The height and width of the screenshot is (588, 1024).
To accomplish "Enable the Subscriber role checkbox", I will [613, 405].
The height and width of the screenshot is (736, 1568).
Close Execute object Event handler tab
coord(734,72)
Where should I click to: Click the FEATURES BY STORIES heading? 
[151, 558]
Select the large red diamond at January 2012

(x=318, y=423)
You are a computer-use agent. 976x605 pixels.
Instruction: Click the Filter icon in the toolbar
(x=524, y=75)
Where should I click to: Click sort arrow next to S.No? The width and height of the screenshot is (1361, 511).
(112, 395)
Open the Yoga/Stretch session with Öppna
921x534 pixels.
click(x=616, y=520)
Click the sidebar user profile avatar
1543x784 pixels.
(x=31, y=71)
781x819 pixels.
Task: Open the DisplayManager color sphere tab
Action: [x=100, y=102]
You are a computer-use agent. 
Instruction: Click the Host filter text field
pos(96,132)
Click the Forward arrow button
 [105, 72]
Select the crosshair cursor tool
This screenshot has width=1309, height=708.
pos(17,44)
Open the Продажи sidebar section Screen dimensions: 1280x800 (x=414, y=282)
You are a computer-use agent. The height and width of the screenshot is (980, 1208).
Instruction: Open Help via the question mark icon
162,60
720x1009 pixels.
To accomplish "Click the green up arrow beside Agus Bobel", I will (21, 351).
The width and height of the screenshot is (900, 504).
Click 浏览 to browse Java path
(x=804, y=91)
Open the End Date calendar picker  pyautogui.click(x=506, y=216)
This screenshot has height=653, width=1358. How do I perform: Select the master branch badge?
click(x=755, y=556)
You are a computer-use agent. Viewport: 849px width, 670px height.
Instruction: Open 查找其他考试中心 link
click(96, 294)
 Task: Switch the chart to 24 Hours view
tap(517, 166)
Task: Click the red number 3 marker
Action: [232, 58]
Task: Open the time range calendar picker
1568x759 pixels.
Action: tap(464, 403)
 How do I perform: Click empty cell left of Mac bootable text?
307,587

····················

** Task statement **
Recast all of the material above as a numbered list with one line per item, leaving out the blank lines.

** Worked solution **
1. The height and width of the screenshot is (588, 1024).
2. To accomplish "Enable the Subscriber role checkbox", I will [613, 405].
3. The height and width of the screenshot is (736, 1568).
4. Close Execute object Event handler tab
5. coord(734,72)
6. Where should I click to: Click the FEATURES BY STORIES heading? 
7. [151, 558]
8. Select the large red diamond at January 2012
9. (x=318, y=423)
10. You are a computer-use agent. 976x605 pixels.
11. Instruction: Click the Filter icon in the toolbar
12. (x=524, y=75)
13. Where should I click to: Click sort arrow next to S.No? The width and height of the screenshot is (1361, 511).
14. (112, 395)
15. Open the Yoga/Stretch session with Öppna
16. 921x534 pixels.
17. click(x=616, y=520)
18. Click the sidebar user profile avatar
19. 1543x784 pixels.
20. (x=31, y=71)
21. 781x819 pixels.
22. Task: Open the DisplayManager color sphere tab
23. Action: [x=100, y=102]
24. You are a computer-use agent. 
25. Instruction: Click the Host filter text field
26. pos(96,132)
27. Click the Forward arrow button
28.  [105, 72]
29. Select the crosshair cursor tool
30. This screenshot has width=1309, height=708.
31. pos(17,44)
32. Open the Продажи sidebar section Screen dimensions: 1280x800 (x=414, y=282)
33. You are a computer-use agent. The height and width of the screenshot is (980, 1208).
34. Instruction: Open Help via the question mark icon
35. 162,60
36. 720x1009 pixels.
37. To accomplish "Click the green up arrow beside Agus Bobel", I will (21, 351).
38. The width and height of the screenshot is (900, 504).
39. Click 浏览 to browse Java path
40. (x=804, y=91)
41. Open the End Date calendar picker  pyautogui.click(x=506, y=216)
42. This screenshot has height=653, width=1358. How do I perform: Select the master branch badge?
43. click(x=755, y=556)
44. You are a computer-use agent. Viewport: 849px width, 670px height.
45. Instruction: Open 查找其他考试中心 link
46. click(96, 294)
47.  Task: Switch the chart to 24 Hours view
48. tap(517, 166)
49. Task: Click the red number 3 marker
50. Action: [232, 58]
51. Task: Open the time range calendar picker
52. 1568x759 pixels.
53. Action: tap(464, 403)
54.  How do I perform: Click empty cell left of Mac bootable text?
55. 307,587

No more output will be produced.